会山行紀行文
No−064
グレード:B
2016年
6月25日(土)〜26日(日)  天候は下記記載   
(いいづなやま)(たかづまやま)
飯縄山・高妻山

1917m  2353m
参加者 (紀行文) 2216 S/K 
16名
(男性12名・女性4名) (写真) 2216 S/K
≪コースタイム≫
≪6月25日(飯縄山)曇り≫
  新潟駅(6:00)=(北陸・上信越道)=信濃町IC=一の鳥居登山口(9:00−9:15) …(南登山道) …登山道合流点(11:15)
  …飯縄山山頂(11:40−12:20)…登山道合流点(12:50) …(西登山道) …登山口(車道合流点)(14:35−14:45)=妙高高原きたむら山荘(15:50)

≪6月26日(高妻山)曇り時々晴れ≫ 
  妙高高原きたむら山荘(6:05)=戸隠牧場駐車場(6:50−7:00) …一不動登山口(戸隠牧場内)(7:25) …一不動避難小屋(9:05−9:15)
  …五地蔵山(10:15−10:15) …六弥勒(10:30) …高妻山山頂(12:30−13:15) …六弥勒(15:05) …弥勒新道登山口(戸隠牧場)(17:05)
  …戸隠牧場駐車場(17:25−17:45) =信濃町IC=(北陸・上信越道)=新潟駅(20:20)
≪紀行文≫
〜〜〜手強い高妻山をたっぷり楽しみ、充実感に満たされた〜〜〜

 梅雨の最中ながら、山行日が近づくと天気予報は好転し、25日曇り、26日晴れ。
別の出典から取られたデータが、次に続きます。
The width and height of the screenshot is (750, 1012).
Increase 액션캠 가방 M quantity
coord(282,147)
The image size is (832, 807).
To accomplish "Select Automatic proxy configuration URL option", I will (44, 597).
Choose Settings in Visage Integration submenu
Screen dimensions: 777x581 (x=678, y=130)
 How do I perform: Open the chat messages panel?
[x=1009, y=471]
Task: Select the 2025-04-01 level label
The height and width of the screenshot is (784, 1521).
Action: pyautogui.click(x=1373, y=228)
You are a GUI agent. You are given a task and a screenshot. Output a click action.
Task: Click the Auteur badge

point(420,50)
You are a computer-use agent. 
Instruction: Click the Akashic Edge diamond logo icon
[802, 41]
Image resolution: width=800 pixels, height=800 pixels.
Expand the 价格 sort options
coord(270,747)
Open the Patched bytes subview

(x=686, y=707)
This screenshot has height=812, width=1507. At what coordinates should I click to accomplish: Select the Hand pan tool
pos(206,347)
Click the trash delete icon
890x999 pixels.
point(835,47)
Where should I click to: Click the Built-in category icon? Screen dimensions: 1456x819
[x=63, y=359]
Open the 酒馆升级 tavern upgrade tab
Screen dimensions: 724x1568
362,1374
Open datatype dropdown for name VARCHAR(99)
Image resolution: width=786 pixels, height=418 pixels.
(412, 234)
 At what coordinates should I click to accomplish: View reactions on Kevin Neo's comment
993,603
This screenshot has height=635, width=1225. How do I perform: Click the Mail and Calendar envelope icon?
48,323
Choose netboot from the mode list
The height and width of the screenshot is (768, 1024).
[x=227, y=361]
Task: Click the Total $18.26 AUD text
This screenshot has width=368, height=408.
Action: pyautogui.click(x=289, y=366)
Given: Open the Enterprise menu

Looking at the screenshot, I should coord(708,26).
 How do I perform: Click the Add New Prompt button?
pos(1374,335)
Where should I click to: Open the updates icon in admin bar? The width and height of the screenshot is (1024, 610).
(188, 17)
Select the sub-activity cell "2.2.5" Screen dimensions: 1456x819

どうか雨が降らないようにとバスに乗り込む。

◆飯縄山 
 リーダーから「今日は明日の高妻山の足慣らし」と言われるが、初めて登る山はやはり緊張を伴う。
 時折ガスが樹々を覆う一の鳥居登山口に到着。ここから南登山道を歩いて山頂へ、下山は西登山道を辿る。
 石造りの飯縄大明神の鳥居を潜って登山がスタート、直ぐに大きな奥宮一の鳥居を通過。
 万緑の中を気持ち良く進む、自然の中に分け入って行く感覚は、いつも新鮮な喜びがある。
 登山道脇に祀られている仏様の石像が、飯縄山が山岳信仰の霊山であることを教えてくれる。
樹々の後方にガスが漂う一の鳥居登山口で身支度 飯縄大明神の鳥居前でリーダーからルート説明
大きな木製の奥宮一の鳥居を潜る 万緑の樹々の中を進む レンゲツツジが彩りを添える

 長い歳月登山者を見守り続けてきた石仏は、どれも徳のある表情に思える。
 閉口したのは立ち止まると集まってくる吸血ブヨ、各自蚊取り線香や防虫ネットで自己防衛。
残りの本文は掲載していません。